The fiction team has selected some wonderful work for the summer issue.

“The Romantic Maneuvers of a Tilting Earth” by Tommy Dean spirals inwards from details of the present and what life has been to where life began for a family struggling through loss and abandonment. The reflective sentences built upon one another creating tension until the final reveal — and that is what we loved about this piece.

In “Lost and Found” Jenny Darmody employs the passage of time to weave into the piece a woman mourning her past with her husband and the reluctance to accept the current state of their marriage. It is both captivating and heartbreaking.

“Crow Dreams” by Doug Ramspeck frames a supernatural collision of three moments and the ghosts that haunt the narrator. Ramspeck’s writing has a cinematic scope. Each scene links to the next as the narrator comes to terms with real relationships and ones longed for.

In “Belladonna” John Salter tells a coming-of-age story that begins like a classic high school movie. The “It” girl captivates everyone but never allows herself to be caught. Great lengths are gone to, in order to win her heart. Will heartbreak follow? Salter refreshes the tale with imaginative diction and incredible human sensitivity.
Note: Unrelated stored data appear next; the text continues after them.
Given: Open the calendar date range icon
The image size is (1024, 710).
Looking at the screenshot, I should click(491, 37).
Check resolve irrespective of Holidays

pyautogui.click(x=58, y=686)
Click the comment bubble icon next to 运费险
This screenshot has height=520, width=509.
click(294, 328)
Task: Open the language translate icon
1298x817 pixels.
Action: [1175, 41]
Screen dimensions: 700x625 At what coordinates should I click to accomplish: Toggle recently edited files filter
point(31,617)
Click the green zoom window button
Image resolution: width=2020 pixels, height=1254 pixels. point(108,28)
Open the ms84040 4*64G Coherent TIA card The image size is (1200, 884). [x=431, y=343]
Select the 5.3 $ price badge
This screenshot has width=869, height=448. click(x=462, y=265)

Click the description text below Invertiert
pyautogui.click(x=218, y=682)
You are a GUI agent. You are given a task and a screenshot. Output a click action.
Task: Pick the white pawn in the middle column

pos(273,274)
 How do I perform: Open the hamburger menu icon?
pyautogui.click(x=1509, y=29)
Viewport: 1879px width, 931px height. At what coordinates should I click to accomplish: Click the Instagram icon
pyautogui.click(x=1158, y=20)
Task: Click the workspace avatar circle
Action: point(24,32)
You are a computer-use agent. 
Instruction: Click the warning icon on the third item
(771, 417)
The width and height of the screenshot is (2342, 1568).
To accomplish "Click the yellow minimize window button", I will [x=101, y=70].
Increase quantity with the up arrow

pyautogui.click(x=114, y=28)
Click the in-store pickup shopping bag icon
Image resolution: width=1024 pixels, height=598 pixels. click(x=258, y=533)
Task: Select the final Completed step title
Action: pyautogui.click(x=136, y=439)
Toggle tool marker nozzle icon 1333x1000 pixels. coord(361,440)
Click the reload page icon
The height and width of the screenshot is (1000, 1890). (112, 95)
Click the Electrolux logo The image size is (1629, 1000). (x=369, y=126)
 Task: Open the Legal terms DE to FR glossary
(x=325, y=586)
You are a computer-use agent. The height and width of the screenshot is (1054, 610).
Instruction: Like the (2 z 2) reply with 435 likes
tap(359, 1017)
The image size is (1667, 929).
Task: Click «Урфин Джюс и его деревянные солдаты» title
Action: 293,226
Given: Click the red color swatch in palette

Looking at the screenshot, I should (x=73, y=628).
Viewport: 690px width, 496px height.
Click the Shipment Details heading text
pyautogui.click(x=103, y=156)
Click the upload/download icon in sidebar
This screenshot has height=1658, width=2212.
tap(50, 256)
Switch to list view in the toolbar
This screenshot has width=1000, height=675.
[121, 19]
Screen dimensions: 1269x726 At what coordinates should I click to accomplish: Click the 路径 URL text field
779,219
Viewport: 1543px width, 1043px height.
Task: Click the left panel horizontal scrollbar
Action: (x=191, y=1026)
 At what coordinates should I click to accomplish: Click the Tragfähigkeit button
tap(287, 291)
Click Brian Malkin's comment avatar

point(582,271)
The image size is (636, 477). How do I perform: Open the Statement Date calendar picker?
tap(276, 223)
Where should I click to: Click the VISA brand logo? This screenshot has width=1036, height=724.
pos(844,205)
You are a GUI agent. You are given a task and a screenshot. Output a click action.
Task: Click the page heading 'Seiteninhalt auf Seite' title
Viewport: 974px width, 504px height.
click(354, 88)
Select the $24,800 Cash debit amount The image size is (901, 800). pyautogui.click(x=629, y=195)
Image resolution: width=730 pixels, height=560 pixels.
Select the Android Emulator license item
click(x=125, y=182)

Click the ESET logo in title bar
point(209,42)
Conflict is central to Emily Hoover’s “Sinners to the Back of the House.” Hoover maps out the struggle between a daughter who makes the same mistakes as her mother and the complications that arise between them as they both realize how similar they are. Hoover’s utilization of religious allusions and the narrator’s fully-realized voice sets this among some of the best we have published.

In Catherine Chiarella Domonkos’ “For Sissies Who Cry,” we are ushered into a world of sensory overload. Caught between hospice and hallucination, one family makes its way through a fantasy world grounded by the reality of time running out. Cotton candy might just trigger all the feels.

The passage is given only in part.